Yes David, after he had dumped Sid James, his career went south in UK so he tried his luck in Australia – where everything went pear shaped due to his drinking and he committed suicide – however, the Hancock’s Half Hour I allude to is the daily government briefing during which they have been saying virtually the same thing every day – and still nobody knows anything !

paul
paul
Apr 26, 2020 12:03 AM
Reply to  DAVID

No, you’re wrong.
You can see Hancock’s Half Hour every day now at 5 p.m. on all the channels.

Moneycircus
Moneycircus
Apr 24, 2020 3:31 PM

Can we stop having the same discussion? Philanthropy is not giving. It is “enlightened self interest” at the very most, and often less than that.
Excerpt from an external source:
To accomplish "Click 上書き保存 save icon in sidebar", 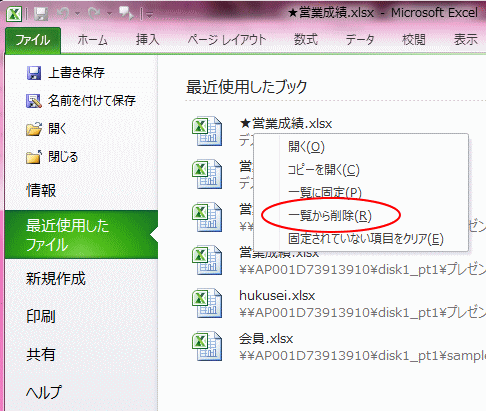I will pos(34,73).
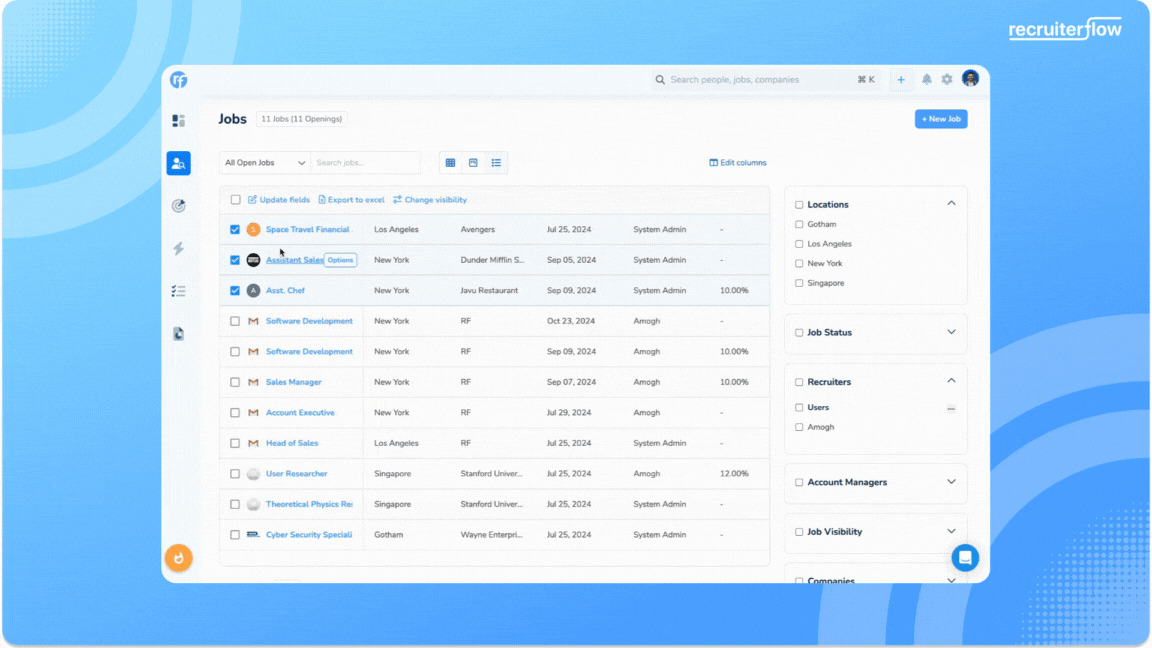Screen dimensions: 1152x648
Task: Click the target goals sidebar icon
Action: pyautogui.click(x=178, y=206)
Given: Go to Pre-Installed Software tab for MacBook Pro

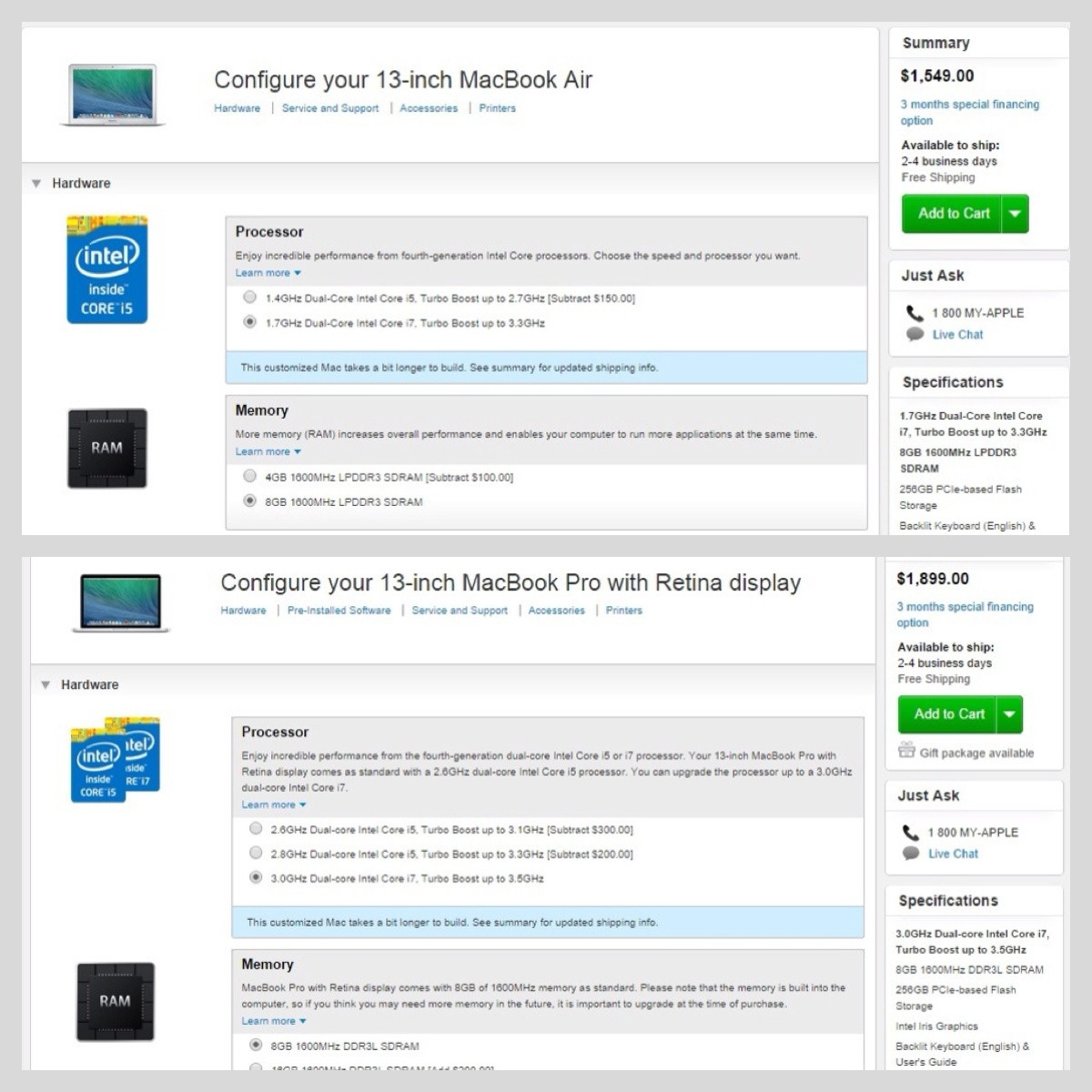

As Mae Brussell once said, philanthropy is paying the fine to stay out of jail.

John Ervin
John Ervin
Apr 24, 2020 4:55 PM
Reply to  Moneycircus

Jane Mayer unmasks the whole “weaponized” philanthropy charade/scam, in her Spring of 2016 tell-all “Dark Money”. Chilling. The whole hundred year history of their “killing us with kindness” black op. And Uncle Scam is like that “Monopoly” board game icon (top hat) dispensing “Get out of Jail Free” cards to the highest bidder. Reagan was his “concubine” from Inaugural Day ’81, with strategic “favors” like Rupert Murdoch’s “honorary citizenship” (instant) as the fast track to buy up a lion’s share of our media, and also “outFox” us. Happens all the day in the USA. (Mae Brussel is one Queen Avatar of the true patriot Quest. What a Gift! “For all that I know”, my man Dave Emory is her direct disciple, and spitfirelist.com the outlet, having worked with her in depth in Carmel in her last years, 40 years ago. His weekly broadcast “For the Record” is more than 1100… Read more »

jack(jim)
jack(jim)
Apr 24, 2020 3:18 PM

Anger over US bailouts

‘Ticked Off Vic: A Message to the Government’

cupid stunt
cupid stunt
Apr 24, 2020 3:27 PM
Reply to  jack(jim)

A graphic exercise in demonstrating how to spray the virus – pass the kitchen roll please ! And I’m going for 50 thumbs down here – over to you

Sam - Admin2
Admin
Sam - Admin2
Apr 24, 2020 4:16 PM
Reply to  jack(jim)

So everyone’s aware, this is a standup comedian called Vic Dibitetto. Don’t know if this is a ‘bit’ or not, but he’s not some lowly cabbie who’s flipping out, as I thought at first, and it could be said he has a certain stake in not upsetting the status quo too much.

andy ellis
andy ellis
Apr 24, 2020 5:07 PM
Reply to  Sam - Admin2

vic, or his character just states what everyone else is thinking.

andy ellis
andy ellis
Apr 24, 2020 5:04 PM
Reply to  jack(jim)

I think Vic would make a great no nonsense leader. as long as he didn’t drive past any book depositories.

Eric Blairiser
Eric Blairiser
Apr 25, 2020 7:59 AM
Reply to  andy ellis

What’s so dangerous about book depositories?

DAVID
DAVID
Apr 24, 2020 5:46 PM
Reply to  jack(jim)

I think he’s in competition with that London Met Police officer who told a journalist to go home because he is killing people.

TrueNorth
TrueNorth
Apr 24, 2020 6:38 PM
Reply to  jack(jim)

It’s slightly understating what I think.